#### WORK INSTRUCTION:
Find where "Viewport: 1024px width, 653px height." occurs in the data below, and retype that line and every later line exactly.

#### MATERIAL PROVIDED:
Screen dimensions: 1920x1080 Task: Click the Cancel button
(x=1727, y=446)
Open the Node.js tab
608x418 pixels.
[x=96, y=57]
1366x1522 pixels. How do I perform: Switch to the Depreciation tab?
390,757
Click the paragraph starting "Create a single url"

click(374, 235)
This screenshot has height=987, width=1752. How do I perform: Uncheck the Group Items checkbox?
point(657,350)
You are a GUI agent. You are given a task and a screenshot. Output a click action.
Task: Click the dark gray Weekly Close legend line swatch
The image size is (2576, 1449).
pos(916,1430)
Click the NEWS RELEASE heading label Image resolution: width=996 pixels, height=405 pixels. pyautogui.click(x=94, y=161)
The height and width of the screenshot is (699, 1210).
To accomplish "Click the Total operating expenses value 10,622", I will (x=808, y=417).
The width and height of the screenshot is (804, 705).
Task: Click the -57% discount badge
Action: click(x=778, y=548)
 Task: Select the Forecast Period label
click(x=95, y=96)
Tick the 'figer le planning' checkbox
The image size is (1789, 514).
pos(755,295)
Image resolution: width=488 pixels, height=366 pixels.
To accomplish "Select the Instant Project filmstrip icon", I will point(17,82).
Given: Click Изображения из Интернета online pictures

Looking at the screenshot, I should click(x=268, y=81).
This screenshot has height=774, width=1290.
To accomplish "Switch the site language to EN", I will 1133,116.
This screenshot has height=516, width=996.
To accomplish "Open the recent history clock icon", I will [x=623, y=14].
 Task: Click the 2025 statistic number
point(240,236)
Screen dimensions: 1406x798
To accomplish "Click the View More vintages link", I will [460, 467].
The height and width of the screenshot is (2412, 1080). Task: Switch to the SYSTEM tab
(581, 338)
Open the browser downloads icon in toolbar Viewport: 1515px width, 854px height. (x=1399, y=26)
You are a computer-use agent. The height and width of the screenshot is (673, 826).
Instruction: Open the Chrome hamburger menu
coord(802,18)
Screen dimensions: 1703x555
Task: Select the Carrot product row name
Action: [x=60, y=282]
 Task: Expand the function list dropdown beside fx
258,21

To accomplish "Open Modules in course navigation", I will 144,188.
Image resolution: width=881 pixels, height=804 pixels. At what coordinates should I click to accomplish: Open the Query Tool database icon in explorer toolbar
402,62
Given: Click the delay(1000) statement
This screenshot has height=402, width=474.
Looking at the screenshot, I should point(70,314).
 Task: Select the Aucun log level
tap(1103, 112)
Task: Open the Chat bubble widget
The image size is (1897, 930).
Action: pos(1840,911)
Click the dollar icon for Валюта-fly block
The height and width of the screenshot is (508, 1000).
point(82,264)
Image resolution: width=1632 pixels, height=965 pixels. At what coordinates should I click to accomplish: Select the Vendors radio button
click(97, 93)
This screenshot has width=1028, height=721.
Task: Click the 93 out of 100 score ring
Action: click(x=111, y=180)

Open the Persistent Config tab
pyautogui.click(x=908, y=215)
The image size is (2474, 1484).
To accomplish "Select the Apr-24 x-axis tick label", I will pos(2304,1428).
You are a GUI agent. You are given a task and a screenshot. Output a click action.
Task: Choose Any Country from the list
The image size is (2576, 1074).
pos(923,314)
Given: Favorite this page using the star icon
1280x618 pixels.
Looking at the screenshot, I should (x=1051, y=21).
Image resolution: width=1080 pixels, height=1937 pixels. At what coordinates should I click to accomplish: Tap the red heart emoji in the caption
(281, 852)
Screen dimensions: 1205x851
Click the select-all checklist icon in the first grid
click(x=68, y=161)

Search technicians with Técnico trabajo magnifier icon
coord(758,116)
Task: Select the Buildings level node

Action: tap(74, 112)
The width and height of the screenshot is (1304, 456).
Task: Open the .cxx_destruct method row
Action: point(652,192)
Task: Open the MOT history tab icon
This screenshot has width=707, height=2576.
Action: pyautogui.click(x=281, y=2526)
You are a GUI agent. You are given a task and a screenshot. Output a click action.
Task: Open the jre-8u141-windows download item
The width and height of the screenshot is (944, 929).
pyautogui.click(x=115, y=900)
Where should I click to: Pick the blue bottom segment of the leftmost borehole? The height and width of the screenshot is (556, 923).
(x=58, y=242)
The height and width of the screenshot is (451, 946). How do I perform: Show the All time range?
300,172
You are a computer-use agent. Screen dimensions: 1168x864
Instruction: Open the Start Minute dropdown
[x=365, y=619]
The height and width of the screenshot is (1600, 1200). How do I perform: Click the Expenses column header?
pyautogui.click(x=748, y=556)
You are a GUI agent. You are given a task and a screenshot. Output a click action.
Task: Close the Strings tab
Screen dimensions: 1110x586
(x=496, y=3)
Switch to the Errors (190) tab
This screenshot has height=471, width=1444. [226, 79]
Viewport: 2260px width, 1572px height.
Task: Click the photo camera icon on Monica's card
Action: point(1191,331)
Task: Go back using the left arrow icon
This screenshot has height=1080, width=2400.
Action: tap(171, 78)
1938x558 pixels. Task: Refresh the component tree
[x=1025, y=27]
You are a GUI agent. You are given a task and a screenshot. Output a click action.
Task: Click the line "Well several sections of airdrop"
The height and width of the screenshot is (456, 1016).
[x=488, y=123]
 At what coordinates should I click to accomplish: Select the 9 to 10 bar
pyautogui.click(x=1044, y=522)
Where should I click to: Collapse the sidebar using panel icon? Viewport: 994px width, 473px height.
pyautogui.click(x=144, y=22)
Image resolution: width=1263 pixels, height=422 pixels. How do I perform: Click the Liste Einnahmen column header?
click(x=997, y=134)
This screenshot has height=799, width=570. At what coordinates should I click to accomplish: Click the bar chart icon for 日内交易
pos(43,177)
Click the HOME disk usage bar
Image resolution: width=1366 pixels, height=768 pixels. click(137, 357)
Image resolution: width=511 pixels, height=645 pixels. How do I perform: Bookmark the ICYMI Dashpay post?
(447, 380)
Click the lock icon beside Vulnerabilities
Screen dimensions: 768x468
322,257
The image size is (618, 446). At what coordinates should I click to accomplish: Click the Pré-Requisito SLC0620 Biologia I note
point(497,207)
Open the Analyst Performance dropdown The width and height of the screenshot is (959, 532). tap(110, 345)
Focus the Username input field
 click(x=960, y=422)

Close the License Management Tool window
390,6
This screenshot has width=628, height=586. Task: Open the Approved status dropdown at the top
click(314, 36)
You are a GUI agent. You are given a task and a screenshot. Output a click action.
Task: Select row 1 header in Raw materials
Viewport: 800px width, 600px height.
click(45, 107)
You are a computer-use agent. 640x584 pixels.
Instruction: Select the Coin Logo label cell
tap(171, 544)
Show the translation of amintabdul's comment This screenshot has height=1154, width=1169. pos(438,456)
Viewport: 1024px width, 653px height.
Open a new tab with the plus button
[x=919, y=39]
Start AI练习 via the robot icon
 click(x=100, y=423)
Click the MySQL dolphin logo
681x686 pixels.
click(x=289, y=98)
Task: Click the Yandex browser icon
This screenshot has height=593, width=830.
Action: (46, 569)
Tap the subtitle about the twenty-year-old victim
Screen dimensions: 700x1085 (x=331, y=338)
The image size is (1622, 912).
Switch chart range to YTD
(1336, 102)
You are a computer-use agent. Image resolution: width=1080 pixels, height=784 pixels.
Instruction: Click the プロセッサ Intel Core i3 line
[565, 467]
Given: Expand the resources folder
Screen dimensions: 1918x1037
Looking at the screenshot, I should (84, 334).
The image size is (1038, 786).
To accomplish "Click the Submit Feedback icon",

#### FINISHED EXERCISE:
Viewport: 1024px width, 653px height.
Open a new tab with the plus button
[x=919, y=39]
Start AI练习 via the robot icon
 click(x=100, y=423)
Click the MySQL dolphin logo
681x686 pixels.
click(x=289, y=98)
Task: Click the Yandex browser icon
This screenshot has height=593, width=830.
Action: (46, 569)
Tap the subtitle about the twenty-year-old victim
Screen dimensions: 700x1085 (x=331, y=338)
The image size is (1622, 912).
Switch chart range to YTD
(1336, 102)
You are a computer-use agent. Image resolution: width=1080 pixels, height=784 pixels.
Instruction: Click the プロセッサ Intel Core i3 line
[565, 467]
Given: Expand the resources folder
Screen dimensions: 1918x1037
Looking at the screenshot, I should (84, 334).
The image size is (1038, 786).
To accomplish "Click the Submit Feedback icon",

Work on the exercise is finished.